Dans la cour des grands

 


Je pensais que l’entrée à la maternelle serait ze événement. L’événement le plus marquant pour mon enfant et moi parmi tous les événements qui jalonneraient son parcours jusqu’à l`âge adulte. La transition des transitions.   Les balbutiements de la vraie autonomie et le début des apprentissages avec un grand A.  Son premier sac d’école, ses premiers crayons de couleurs, identifiés chacun individuellement avec amour, son premier duo-tang rouge à pochettes.  Tel devait être le moment le plus émouvant et bouleversant dans ma vie de mère.  Mais non. Un autre est venu lui rafler la vedette, le pousser dans un coin, remuant encore plus d’émotions sur son passage : l’entrée au secondaire.

            L’arrivée dans le monde des responsabilités et des tâches sérieuses.  L’abandon graduel de l’univers ludique et récréatif.  Le premier constat de mon ado : « Maman ! Il n’y a pas de jeux dans la cour d’école ! Tout ce qu’on peut faire c’est marcher et discuter ! ».  Le prof d’anglais parle juste en anglais, le prof de sciences parle trop vite, la prof d’art peut parler une heure sans s’arrêter.

Mon fils a également fait la rencontre de l’angoissant cadenas à numéro.  Après sa première journée d’école, il est ressorti de son lit à vingt-deux heures en me disant qu’il voulait encore se pratiquer à ouvrir son cadenas.  Ma gorge se noua à ce moment-là ; je fis un bond en arrière de trente ans et me rappelai ma propre angoisse cadenassée au même âge.  En fait, je ne me contentai pas de m’en rappeler, je la revécus, comme si j’y étais, je sentis presque le curseur du cadenas sous mes doigts exécuter des tours et des demi-tours de 24 à 11 à 43.  Mon fils m’avoua aussi sa peur, à chaque soir en quittant l’école, d’oublier quelque chose d’important. Je me remémorai alors mes propres tourments d’étudiante : les cauchemars récurrents d’être passée tout droit le matin d’un examen, la crainte de pénétrer dans la mauvaise salle de classe, l’appréhension face à tous les travaux à remettre en même temps. Toutes ces émotions revinrent me visiter, comme si elles ne m’avaient jamais quittée.

 Le secondaire, c’est aussi la fin du confort des pantalons de jogging portés à l’année.  Dorénavant, tu dois les trimbaler dans un sac à part. Et ne pas oublier ledit sac. Où va-t-on se changer ?  Comment cela va-t-il fonctionner ? Est-ce que je dois amener mon déodorisant ?

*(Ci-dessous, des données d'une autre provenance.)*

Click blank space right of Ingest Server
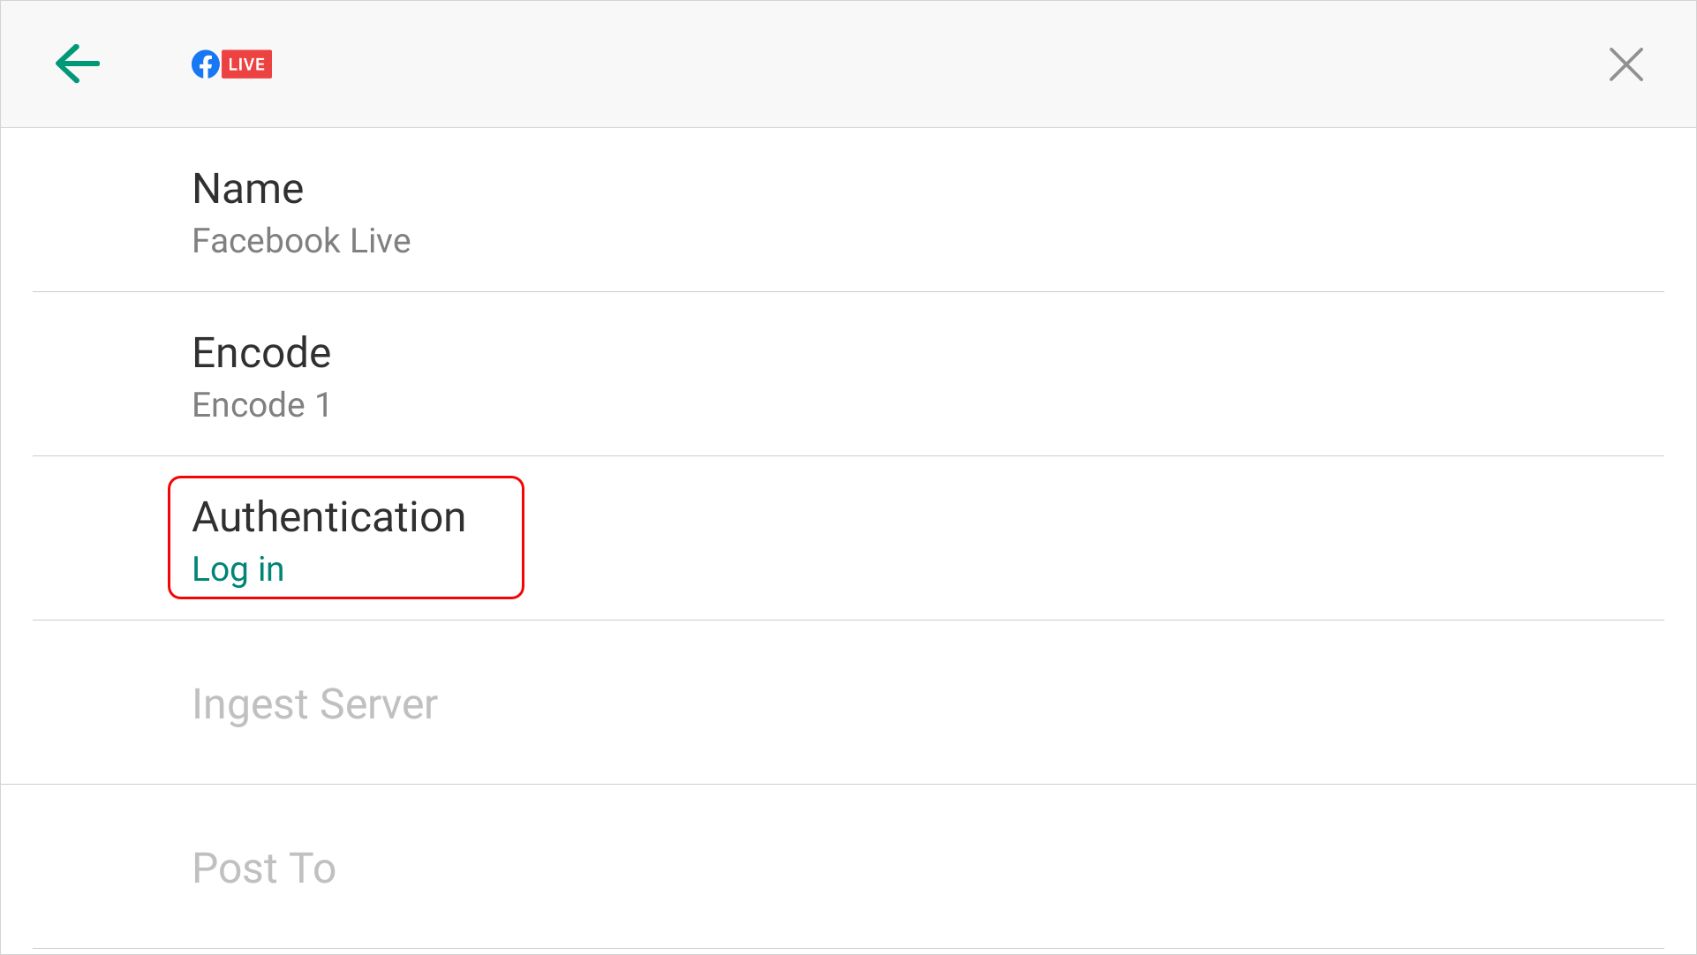 pyautogui.click(x=971, y=704)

Et le temps qui s’accélère.  Les récréations qui n’existent plus vraiment. Les cours qui s’enchaînent.  Le début des préoccupations.  Mon garçon, du haut de ses douze ans, qui doit maintenant affronter la vie et répondre aux attentes.  La perte de cette pureté d’âme et spontanéité de l’enfance.  Le début d’une vie où l’on devient hyper conscient de tout : de soi, des autres, des normes, des possibilités, des contraintes.  Un monde où l’avenir commence à exister.  Un monde où le moment présent s’effrite de plus en plus. Après sa première semaine de cours, mon ado s’exclamera : « J’aimerais ça être encore insouciant comme mon petit frère ! » et de dire aussi « C’est la plus grande épreuve de toute ma vie ».

La fin de l’innocence.

Voilà pourquoi, je crois, cette rentrée au secondaire me bouleverse tant.